I was totally surprised to see that Derbytron’s algorithm had actually dropped Minnesota down one point below Detroit in his post Mayhem rankings even though Detroit came in fourth and Minnesota paced second in the tournament.
Math is hard.
I’ll give Derbytron a break. Let’s just take a look at my second favorite roller stats site FlatTrackStats.com. Except FTS is currently ranking Minnesota over Windy City Rollers despite the thrilling but statistically expected Minnesota loss to them.
So who’s right?
Let’s look at who did the best in predicting the outcome of the Monumental Mayhem. We’re going to consider both Derbytron’s and Flat Track Stat’s algorithms as well as WFTDA’s member voted system and whatever DNN uses to make their power rankings.
We find the difference for each team’s final tournament rank from their predicted rank and then find the sum of those.

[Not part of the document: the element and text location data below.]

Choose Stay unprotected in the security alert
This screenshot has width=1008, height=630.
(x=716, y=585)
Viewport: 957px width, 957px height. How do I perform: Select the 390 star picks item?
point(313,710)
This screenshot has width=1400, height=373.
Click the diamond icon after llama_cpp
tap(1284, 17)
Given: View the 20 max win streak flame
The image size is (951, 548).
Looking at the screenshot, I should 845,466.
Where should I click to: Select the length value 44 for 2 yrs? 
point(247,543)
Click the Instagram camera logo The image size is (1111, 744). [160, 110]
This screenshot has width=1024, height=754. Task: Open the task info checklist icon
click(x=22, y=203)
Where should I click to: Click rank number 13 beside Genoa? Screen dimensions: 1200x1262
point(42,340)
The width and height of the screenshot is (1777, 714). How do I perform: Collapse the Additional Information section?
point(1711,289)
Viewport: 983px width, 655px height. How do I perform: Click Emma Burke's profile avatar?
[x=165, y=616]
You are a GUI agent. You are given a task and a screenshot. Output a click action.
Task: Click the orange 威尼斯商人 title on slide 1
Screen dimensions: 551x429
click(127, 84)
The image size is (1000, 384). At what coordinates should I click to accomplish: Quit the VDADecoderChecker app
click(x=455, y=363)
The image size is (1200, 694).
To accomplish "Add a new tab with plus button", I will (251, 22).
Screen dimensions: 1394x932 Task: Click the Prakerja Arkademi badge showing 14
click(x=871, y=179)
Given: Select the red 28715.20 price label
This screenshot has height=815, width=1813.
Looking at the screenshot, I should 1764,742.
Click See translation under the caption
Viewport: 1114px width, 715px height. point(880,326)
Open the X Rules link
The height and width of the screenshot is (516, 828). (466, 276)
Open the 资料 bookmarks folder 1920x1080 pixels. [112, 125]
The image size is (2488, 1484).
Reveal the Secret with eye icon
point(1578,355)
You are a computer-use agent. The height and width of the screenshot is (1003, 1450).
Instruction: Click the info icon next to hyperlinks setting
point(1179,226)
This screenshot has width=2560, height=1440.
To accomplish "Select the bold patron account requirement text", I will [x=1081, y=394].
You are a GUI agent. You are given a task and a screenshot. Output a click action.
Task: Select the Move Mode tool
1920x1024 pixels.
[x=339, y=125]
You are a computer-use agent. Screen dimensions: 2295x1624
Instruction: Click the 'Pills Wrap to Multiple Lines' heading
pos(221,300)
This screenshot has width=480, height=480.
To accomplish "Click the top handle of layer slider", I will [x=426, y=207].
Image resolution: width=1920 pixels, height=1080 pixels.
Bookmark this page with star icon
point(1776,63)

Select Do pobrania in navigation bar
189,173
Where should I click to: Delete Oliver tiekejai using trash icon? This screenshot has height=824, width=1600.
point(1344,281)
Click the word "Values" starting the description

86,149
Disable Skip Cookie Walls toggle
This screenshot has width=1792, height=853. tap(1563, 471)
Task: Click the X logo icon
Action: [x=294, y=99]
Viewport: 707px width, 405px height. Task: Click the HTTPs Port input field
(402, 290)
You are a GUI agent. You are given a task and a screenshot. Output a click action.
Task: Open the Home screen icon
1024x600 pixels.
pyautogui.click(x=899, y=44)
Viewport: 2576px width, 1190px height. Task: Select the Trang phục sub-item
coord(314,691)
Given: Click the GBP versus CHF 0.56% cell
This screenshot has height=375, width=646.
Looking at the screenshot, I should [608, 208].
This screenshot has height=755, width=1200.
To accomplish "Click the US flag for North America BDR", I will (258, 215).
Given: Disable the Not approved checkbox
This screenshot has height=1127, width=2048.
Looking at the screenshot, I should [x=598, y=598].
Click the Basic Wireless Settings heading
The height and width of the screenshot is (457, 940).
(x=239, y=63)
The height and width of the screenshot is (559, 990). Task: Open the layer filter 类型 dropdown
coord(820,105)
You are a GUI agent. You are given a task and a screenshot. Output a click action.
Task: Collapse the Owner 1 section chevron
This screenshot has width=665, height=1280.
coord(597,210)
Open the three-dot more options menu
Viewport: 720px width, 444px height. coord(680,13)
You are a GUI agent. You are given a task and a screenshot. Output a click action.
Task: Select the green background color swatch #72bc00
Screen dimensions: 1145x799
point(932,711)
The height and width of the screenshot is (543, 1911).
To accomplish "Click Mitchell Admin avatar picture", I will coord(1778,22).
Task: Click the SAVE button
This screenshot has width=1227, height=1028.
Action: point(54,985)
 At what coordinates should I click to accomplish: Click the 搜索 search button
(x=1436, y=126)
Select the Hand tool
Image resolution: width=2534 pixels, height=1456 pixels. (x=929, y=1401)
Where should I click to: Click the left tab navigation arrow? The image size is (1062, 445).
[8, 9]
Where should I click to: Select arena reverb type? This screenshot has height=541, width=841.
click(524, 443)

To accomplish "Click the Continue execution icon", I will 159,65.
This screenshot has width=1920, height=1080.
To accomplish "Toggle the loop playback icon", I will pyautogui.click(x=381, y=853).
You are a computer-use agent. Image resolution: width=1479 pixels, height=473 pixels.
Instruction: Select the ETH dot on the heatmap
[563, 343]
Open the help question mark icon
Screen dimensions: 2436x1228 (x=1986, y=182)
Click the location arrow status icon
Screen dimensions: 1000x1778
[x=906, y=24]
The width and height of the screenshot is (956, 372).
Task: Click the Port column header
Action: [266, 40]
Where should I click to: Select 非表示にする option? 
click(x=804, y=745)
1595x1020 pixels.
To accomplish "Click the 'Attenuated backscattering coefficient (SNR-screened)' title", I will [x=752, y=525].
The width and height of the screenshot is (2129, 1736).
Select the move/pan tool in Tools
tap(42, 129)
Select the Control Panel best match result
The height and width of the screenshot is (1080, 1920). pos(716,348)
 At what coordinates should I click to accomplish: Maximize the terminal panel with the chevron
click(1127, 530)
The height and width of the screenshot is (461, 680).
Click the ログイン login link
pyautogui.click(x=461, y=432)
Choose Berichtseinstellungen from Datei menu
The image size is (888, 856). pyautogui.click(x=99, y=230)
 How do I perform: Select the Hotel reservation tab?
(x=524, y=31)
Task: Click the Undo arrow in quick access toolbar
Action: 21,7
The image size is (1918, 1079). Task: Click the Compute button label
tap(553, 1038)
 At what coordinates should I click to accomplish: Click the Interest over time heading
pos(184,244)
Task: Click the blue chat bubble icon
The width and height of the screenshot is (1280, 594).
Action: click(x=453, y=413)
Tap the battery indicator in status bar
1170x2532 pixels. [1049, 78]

If one method predicted team X to come in 4th place but team X actually ended up in 8th the difference would be 4. We do that for all the teams in the tournament and add up the differences. A method with a lower score does better and a score of 0 means that method predicted perfectly. This is how they ranked.
- Derbytron 
- FTS 
- DNN [8-12*]
- WFTDA 
DNN gets a variable score because their Power Rankings don’t go low enough to rank 3 of the teams in the NC tournament. Best case scenario they would get a score of 8 and worst case a score of 12.
Ok, So Derbytron did the best of the four at predicting the tournament but the question becomes can we do better? When meteorologists forecast the weather they use different models and the most accurate of these models is usually the average of all the competing models and not a single model. What if we take the same approach with derby rankings?
If we remove DNN from the math and leave WFTDA in as our human element we end up with a score of 11 which isn’t great. I removed DNN because their rankings lacked the 8th, 9th, and 10th place teams. I plan on running these numbers again with Championals since I’ll be able to leave DNN in and remove WFTDA rankings.
What if we look only at the nerds? If we combine Derbytron and FTS we end up with a score of 3 which is incredible! We can refer to this average of the two methods as ‘Derby-Track-Stats’ or DTS.
The main conclusion we can draw from this is that WFTDA needs to ditch the voted ranking system. Voting was the best solution in the very early days of modern roller derby but with more bouts and consistent reffing it becomes obvious that some teams were not invited to the region tournaments who should have been.
I’ll be using the DTS system to complete my Championals brackets in a couple of weeks and I’m excited to win the Bracket Bonanza.